WHAT IS REQUIRED → Find the lines of the listing that contain the string "Select", and return them.

RECORDS SHOWN →
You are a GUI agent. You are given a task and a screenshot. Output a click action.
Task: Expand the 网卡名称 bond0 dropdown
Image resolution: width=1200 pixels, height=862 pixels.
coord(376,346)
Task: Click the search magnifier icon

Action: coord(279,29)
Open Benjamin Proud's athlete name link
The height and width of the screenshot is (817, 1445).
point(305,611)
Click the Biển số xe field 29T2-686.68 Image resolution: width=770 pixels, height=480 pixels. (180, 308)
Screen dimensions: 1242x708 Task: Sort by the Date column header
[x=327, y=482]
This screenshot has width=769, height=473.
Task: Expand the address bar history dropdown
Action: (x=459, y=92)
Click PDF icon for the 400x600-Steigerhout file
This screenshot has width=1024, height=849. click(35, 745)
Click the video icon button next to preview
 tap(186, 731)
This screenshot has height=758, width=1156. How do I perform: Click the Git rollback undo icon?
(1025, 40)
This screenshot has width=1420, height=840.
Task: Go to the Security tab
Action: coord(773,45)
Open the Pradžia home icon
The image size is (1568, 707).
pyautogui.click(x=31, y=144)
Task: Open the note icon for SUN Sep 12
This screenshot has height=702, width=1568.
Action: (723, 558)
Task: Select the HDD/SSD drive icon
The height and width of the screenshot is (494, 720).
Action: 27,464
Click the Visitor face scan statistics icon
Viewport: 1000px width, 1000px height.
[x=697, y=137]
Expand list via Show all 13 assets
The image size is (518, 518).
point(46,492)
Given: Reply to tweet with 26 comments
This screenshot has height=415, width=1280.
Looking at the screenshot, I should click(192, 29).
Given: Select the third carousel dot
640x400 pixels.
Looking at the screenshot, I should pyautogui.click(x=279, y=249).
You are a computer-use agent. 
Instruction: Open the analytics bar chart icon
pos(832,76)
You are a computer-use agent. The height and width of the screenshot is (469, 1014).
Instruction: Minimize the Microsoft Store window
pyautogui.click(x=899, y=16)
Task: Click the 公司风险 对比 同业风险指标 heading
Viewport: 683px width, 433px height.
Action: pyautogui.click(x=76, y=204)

ANSWER FOR THIS EXERCISE →
Task: Select the HDD/SSD drive icon
Given: Select the third carousel dot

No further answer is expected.